## Исходный текст
○ ○ ○ ○ ○ ○ ○

В российской оппозиционной политике сформировался целый класс людей, никогда и ни при каких условиях не терпящих «сложного» мнения. Выступая против Путина, ты должен безоговорочно поддерживать всех его противников, от Порошенко до питерских городских сумасшедших. Если российское ТВ эксплуатирует тему преступности среди иммигрантов в Европе, ты должен поддерживать новый приток беженцев. Не уважаешь правительство — ругай все его инициативы без разбора. Не хочешь жить под антисанкциями — дави в ответ российские помидоры. Не любишь Собянина — высмеивай новые бордюры, широкие тротуары и снос палаток. Да не забудь напомнить, какой красивой Москва была при Лужкове.
Алексей Навальный опубликовал новые данные о том, сколько денег мэрия платит за свой пиар. И на этом основании заявил, что все, кому нравится благоустройство Москвы, куплены. Все!

○ ○ ○ ○ ○ ○ ○

## Исходные данные
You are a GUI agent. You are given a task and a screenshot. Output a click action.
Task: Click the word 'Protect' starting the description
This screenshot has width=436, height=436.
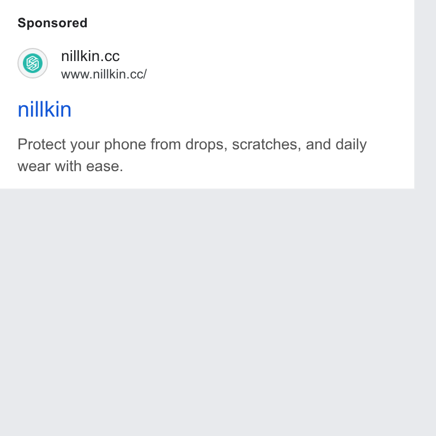[x=42, y=144]
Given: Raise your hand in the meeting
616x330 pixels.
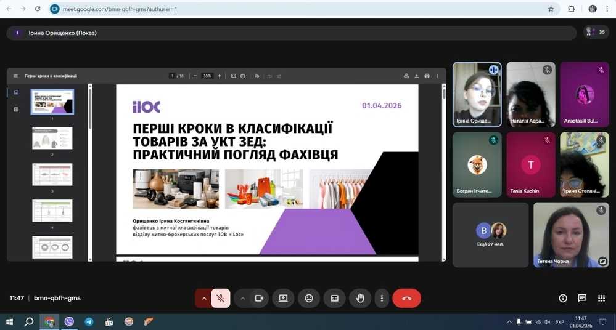Looking at the screenshot, I should pyautogui.click(x=360, y=299).
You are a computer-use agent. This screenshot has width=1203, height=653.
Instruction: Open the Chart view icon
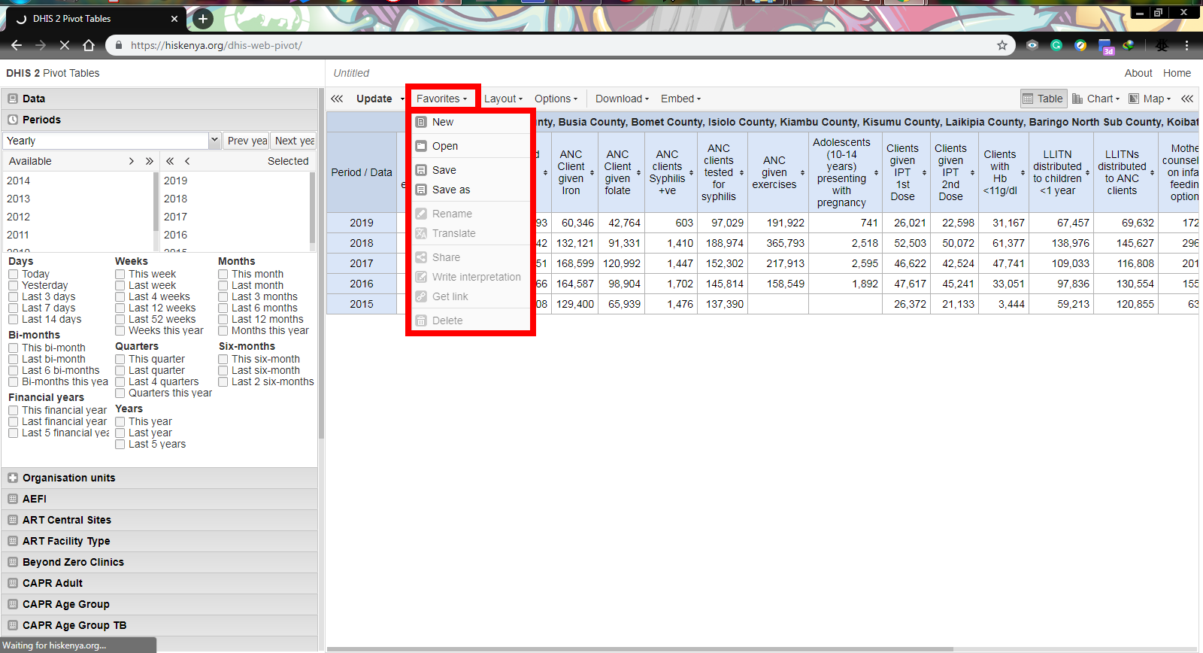pyautogui.click(x=1077, y=99)
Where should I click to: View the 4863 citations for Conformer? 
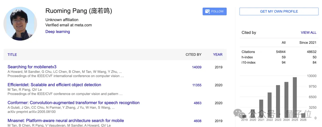(x=197, y=103)
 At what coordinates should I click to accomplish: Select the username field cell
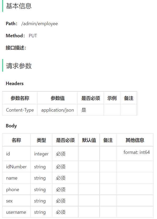[x=16, y=212]
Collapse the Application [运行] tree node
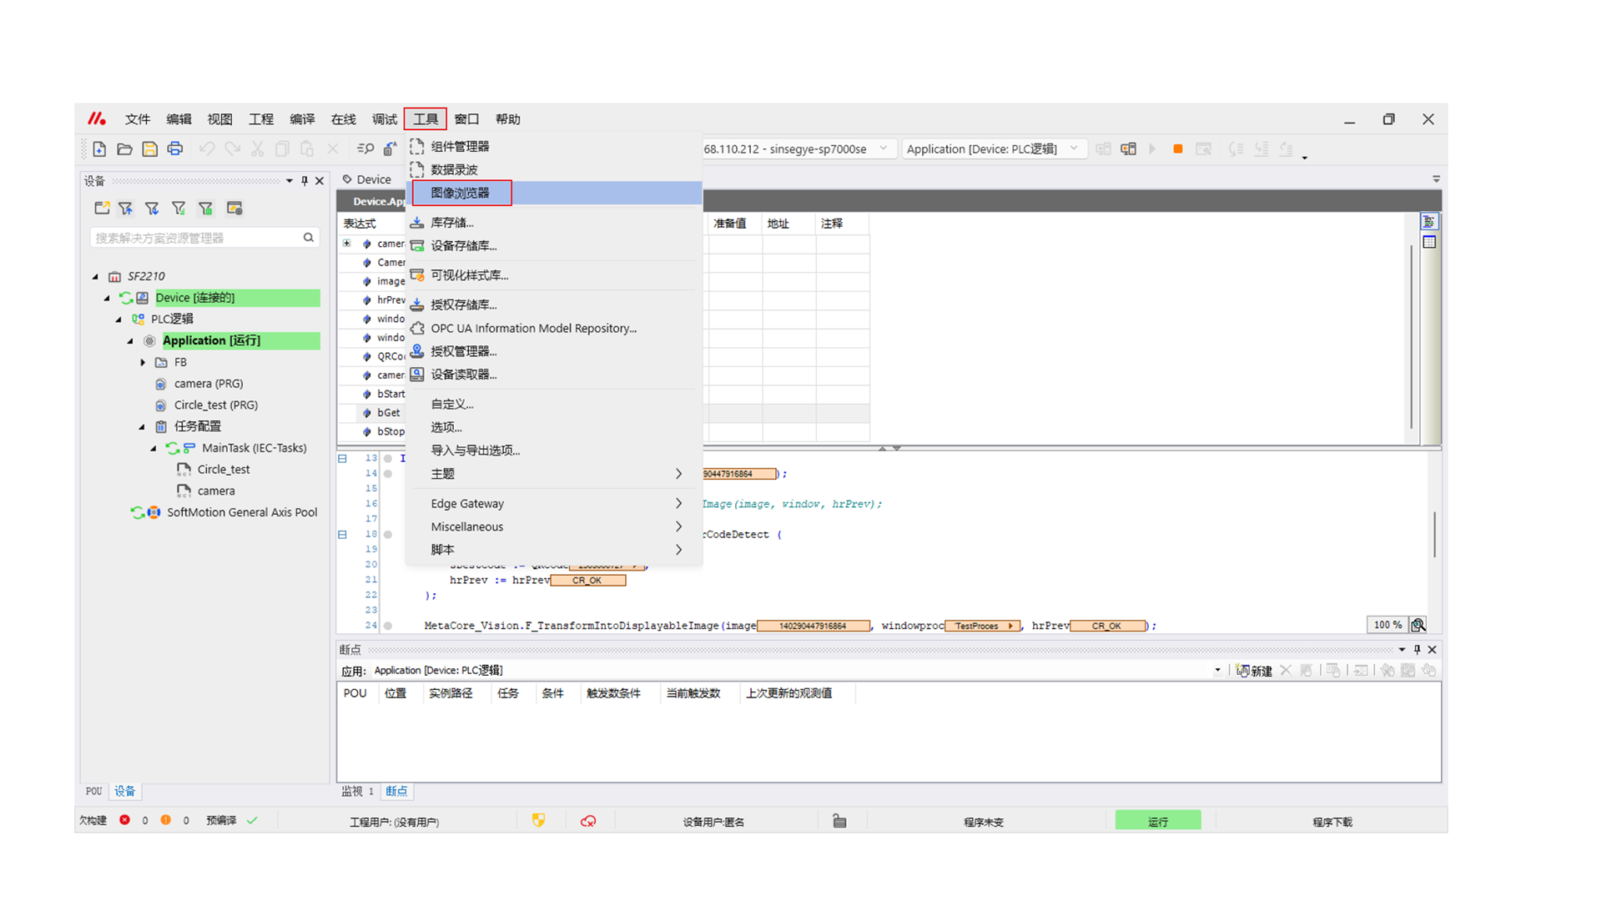 [130, 340]
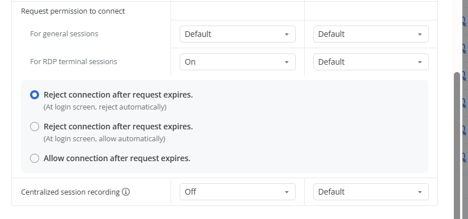Image resolution: width=468 pixels, height=219 pixels.
Task: Click the third blue connect icon at right edge
Action: coord(464,76)
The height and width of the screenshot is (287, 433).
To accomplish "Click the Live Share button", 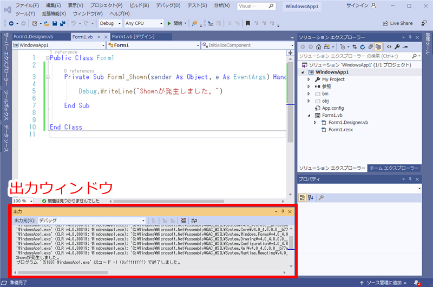I will click(x=397, y=23).
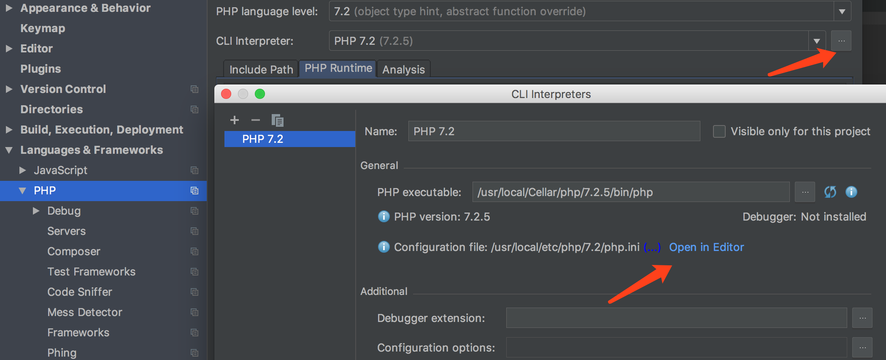Screen dimensions: 886x360
Task: Select Composer in the settings tree
Action: (74, 251)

○ ○ ○ ○ ○ ○ ○

## Что сделать
1. Ответьте по тексту на вопросы ниже, отмечая ответы теми же буквами.
(а) Кого, согласно тексту, должен безоговорочно поддерживать тот, кто выступает против Путина?
(б) Что предлагается высмеивать тем, кто не любит Собянина?
(в) Какие данные опубликовал Алексей Навальный?
2. Перечислите всех людей, которых текст называет по фамилии.
3. Извлеките из текста фрагмент, начиная со слов "В российской оппозиционной" и дальше вплоть до слов "Москвы, куплены. Все!".

## Ответы ниже
1.
(а) Всех его противников, от Порошенко до питерских городских сумасшедших.
(б) Новые бордюры, широкие тротуары и снос палаток.
(в) Новые данные о том, сколько денег мэрия платит за свой пиар.

2. Путин, Порошенко, Собянин, Лужков, Алексей Навальный

3.
В российской оппозиционной политике сформировался целый класс людей, никогда и ни при каких условиях не терпящих «сложного» мнения. Выступая против Путина, ты должен безоговорочно поддерживать всех его противников, от Порошенко до питерских городских сумасшедших. Если российское ТВ эксплуатирует тему преступности среди иммигрантов в Европе, ты должен поддерживать новый приток беженцев. Не уважаешь правительство — ругай все его инициативы без разбора. Не хочешь жить под антисанкциями — дави в ответ российские помидоры. Не любишь Собянина — высмеивай новые бордюры, широкие тротуары и снос палаток. Да не забудь напомнить, какой красивой Москва была при Лужкове.
Алексей Навальный опубликовал новые данные о том, сколько денег мэрия платит за свой пиар. И на этом основании заявил, что все, кому нравится благоустройство Москвы, куплены. Все!